03 - A Segunda Prisão - O Escuro
Neku me ligou na tarde de domingo para jogar conversa fora. Eu tinha dormido menos essa noite, mas ainda assim bem mais que o habitual. Meu bom humor me assustava tanto quanto meus pesadelos.
Poder dormir era maravilhoso.
Talvez por estar mais descansado, comecei a reparar em algumas coisas que não notava com facilidade antes: Neku, que normalmente era quieto e calmo, estava bastante irritado. Ele chegou a ter uma discussão feia com os pais e nem se deu ao trabalho de desligar o microfone ou a chamada. Depois dessa briga, ele disse que ia dar uma volta e saiu.
Neku!? Dando uma volta? Aham!
Por algum motivo, esse episódio mexeu comigo. Passei um tempo olhando a tela que me avisava que a chamada havia sido encerrada e quanto tempo ela havia durado. Trinta e três minutos. Já somos parceiros digitais a pelo menos uns cinco ou seis anos, e fazia muito tempo que não tínhamos uma chamada tão curta. Tinha algo rolando. Eu só não fazia ideia do que.
Tentei não ficar paranoico com algo tão bobo. Famílias brigam, Neku podia sim sair de casa, nada de surreal nisso. Mas ainda assim...
Minha mãe me tirou do devaneio ao entrar em casa rindo alto. Falava com uma parente qualquer desse que a gente nunca vê, mas tem milhares de historia de família com ela. Perdi o interesse em jogar, e já havia lido minha cota de fenômenos bizarros do dia.
Ler sobre o paranormal, lendas e mitos tinha virado uma espécie de cruzada após o meu evento no Shopping. Um parte de mim sabia que aquilo estava longe de terminado, e eu queria fazer o que pudesse para me assegurar. Mas a internet não era confiável, eu não acreditava em guias espirituais modernos e livros sobre essa temática eram repletos de especulação e bobagens misticas.
Estava no escuro.
Escuro...
Essa expressão me trouxe de sobressalto uma lembrança. Desde ontem comecei a rever meus pesadelos mentalmente e nomeá-los. Fiz uma ordem de mais comuns a mais raros, e na minha escada 'Queda', ou 'Shopping' era o mais frequente, seguido pelo 'Escuro'.

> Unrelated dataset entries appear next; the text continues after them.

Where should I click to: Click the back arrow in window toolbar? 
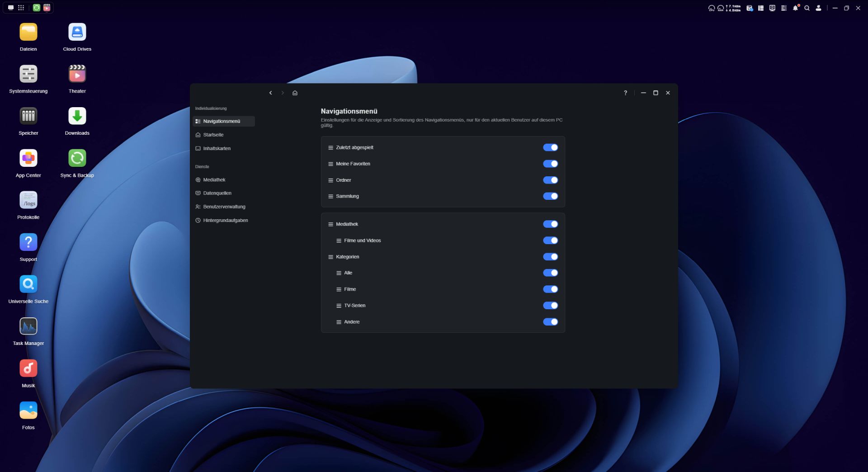pyautogui.click(x=270, y=93)
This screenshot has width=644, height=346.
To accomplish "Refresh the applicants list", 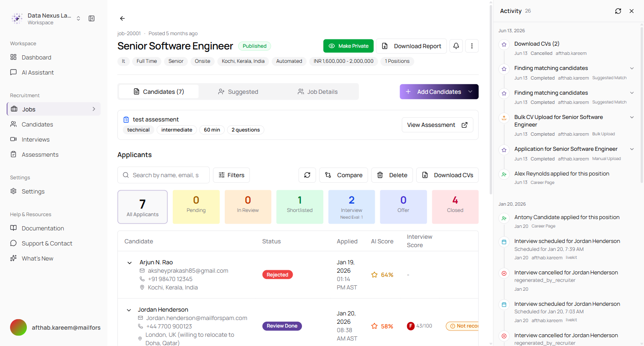I will (x=307, y=175).
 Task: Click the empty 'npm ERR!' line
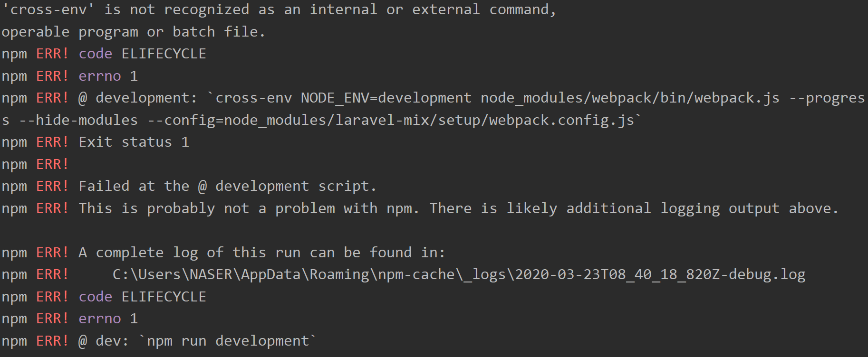(35, 164)
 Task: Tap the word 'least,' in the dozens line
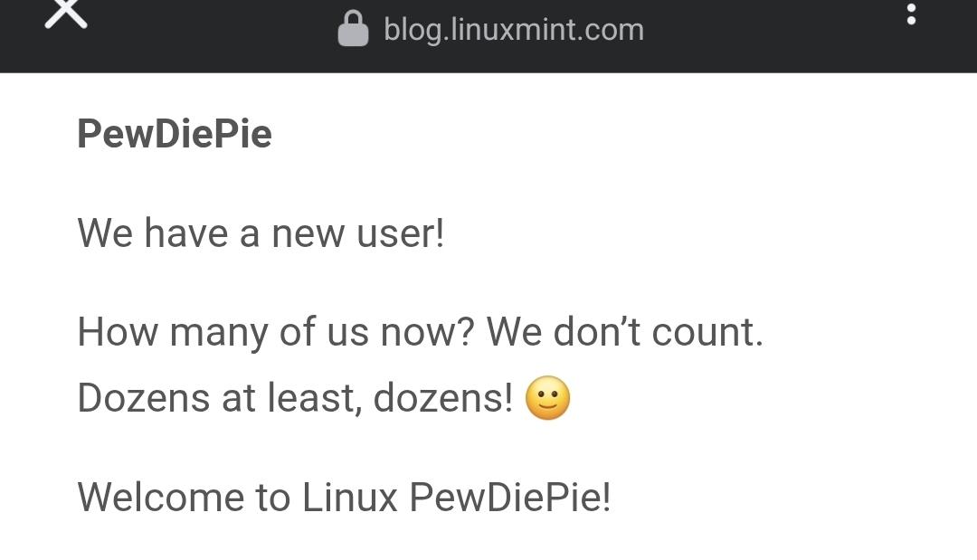(x=315, y=399)
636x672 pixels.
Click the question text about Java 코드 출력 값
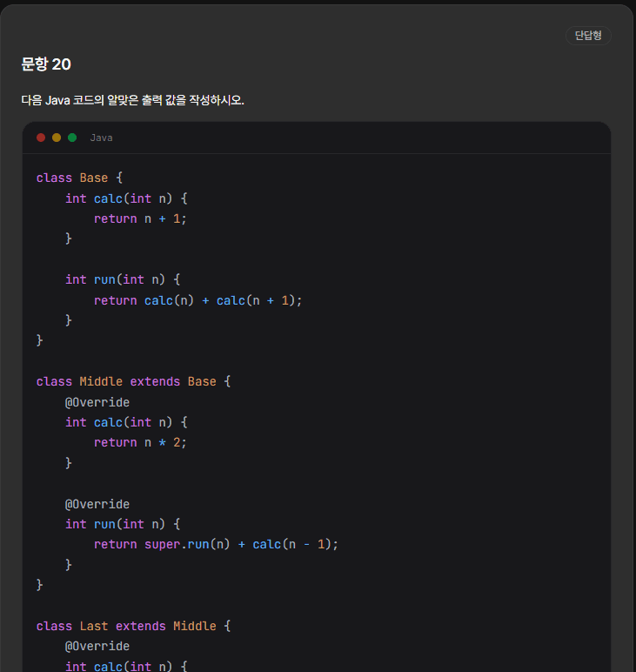coord(133,100)
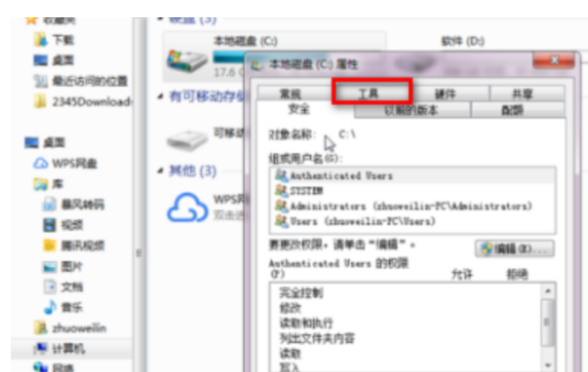Screen dimensions: 588x372
Task: Click the removable storage drive icon
Action: (187, 140)
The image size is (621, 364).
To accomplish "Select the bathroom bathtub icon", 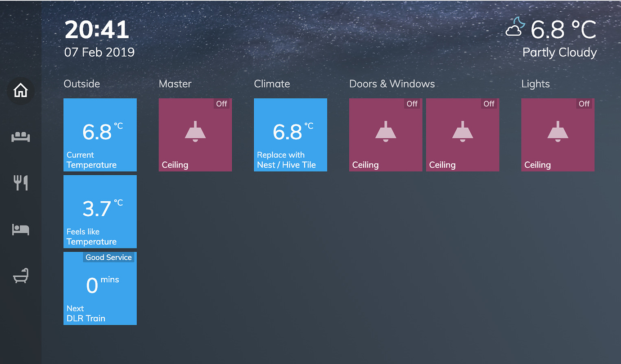I will click(21, 276).
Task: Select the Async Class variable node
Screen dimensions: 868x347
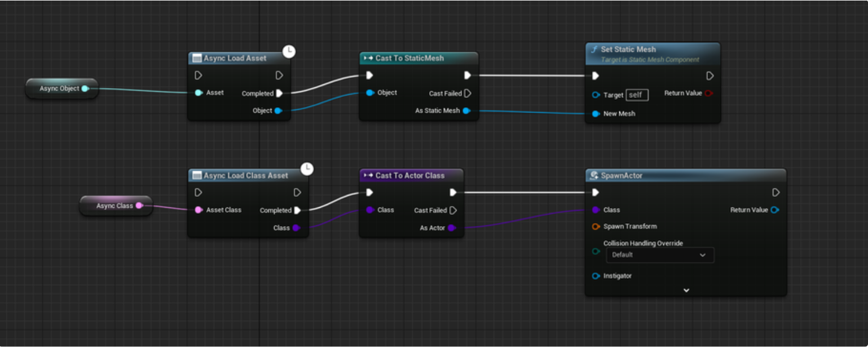Action: pyautogui.click(x=114, y=206)
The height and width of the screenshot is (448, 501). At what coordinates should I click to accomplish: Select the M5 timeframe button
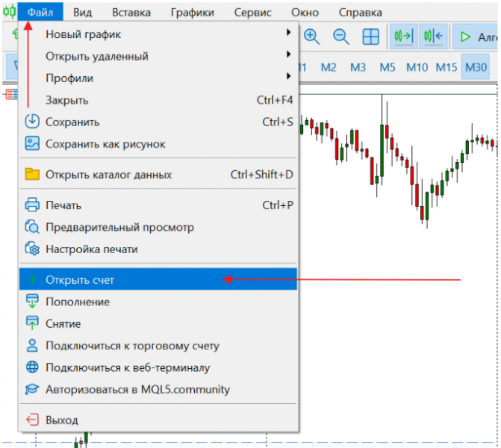coord(388,67)
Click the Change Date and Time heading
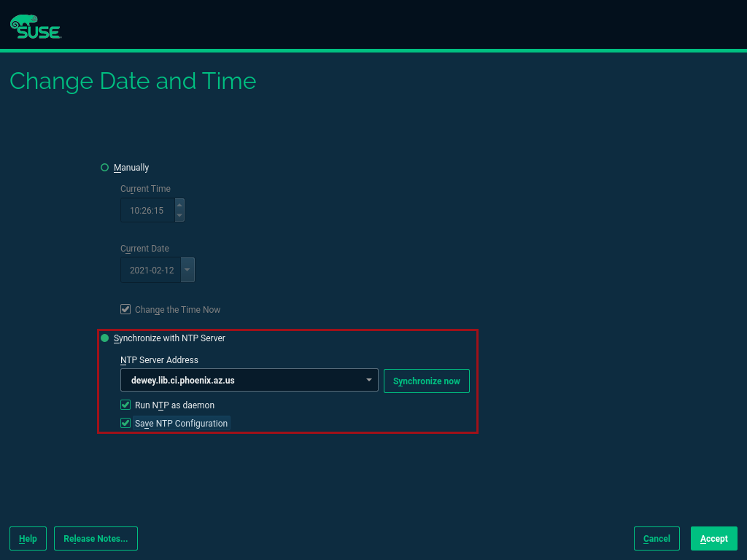Image resolution: width=747 pixels, height=560 pixels. point(133,81)
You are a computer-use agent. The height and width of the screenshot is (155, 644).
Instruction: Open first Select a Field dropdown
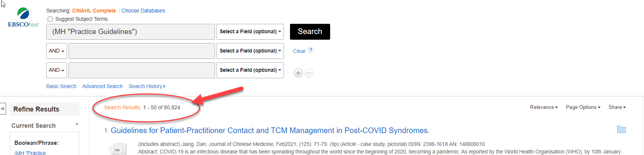tap(250, 32)
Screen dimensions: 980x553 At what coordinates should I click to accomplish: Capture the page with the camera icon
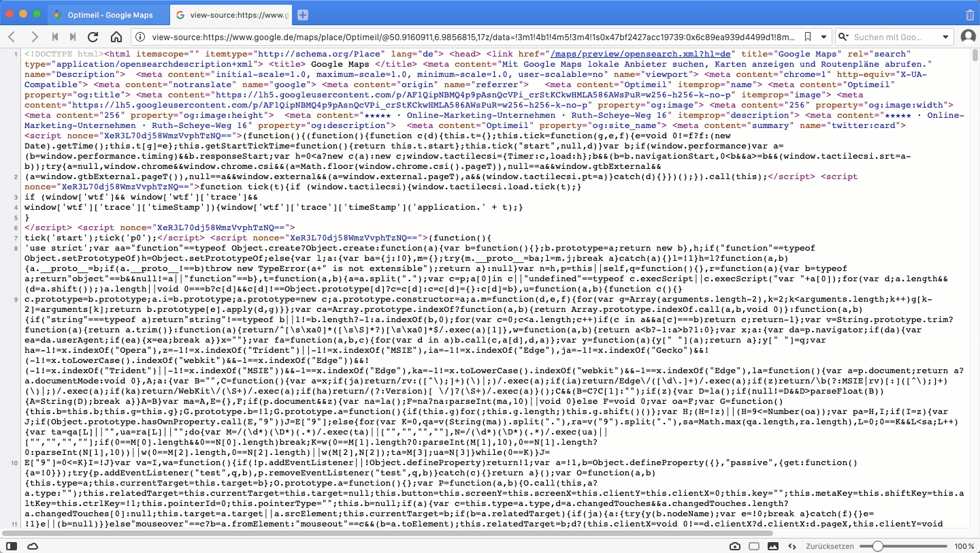click(735, 546)
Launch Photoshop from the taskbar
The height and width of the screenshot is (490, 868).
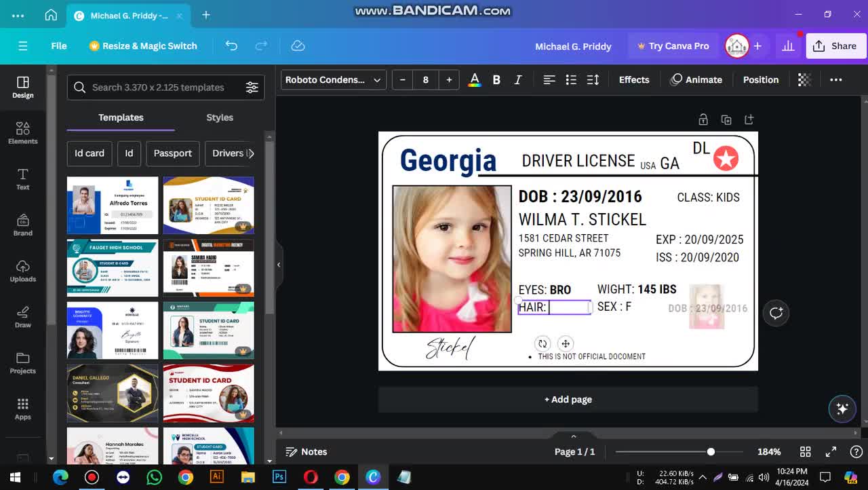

No Escuro, geralmente eu estava em um lugar diferente por vez, um rua ou loja, e as luzes se apagavam, e então eu podia sentir o ambiente ao meu redor: sons, vento, cheiros; mas estava totalmente perdido sem enxergar.
Adorável, não?
Eu lhes contaria a lista, mas é que não quero vocês perdendo o juízo tentando descobrir como é cada um deles ou o que acontece, essas coisas. Vocês vão conhecê-los aos poucos. É melhor assim. Além do mais quem tá contando a historia sou eu e vai ser do meu jeito sim. Onde eu estava? Ah, é! O Escuro!
Eu fiquei pensando em um monte de coisas ruins e não fazendo nada de útil. Era domingo afinal de contas. Não estava nada cansando no fim da noite, e meu amigo Neku ainda não tinha aparecido. Após verificar o andamento de algumas negociações online em um dos nossos jogos decidir ir dormir. O que era bem bizarro vindo de minha parte, já que eu lutava contra o sono desde quase sempre. Mas desde sexta eu tenho dormido muito bem, e achei que poderia estar livre dos pesadelos. Que eles se tornariam eventos isolados, como é com a maioria das pessoas.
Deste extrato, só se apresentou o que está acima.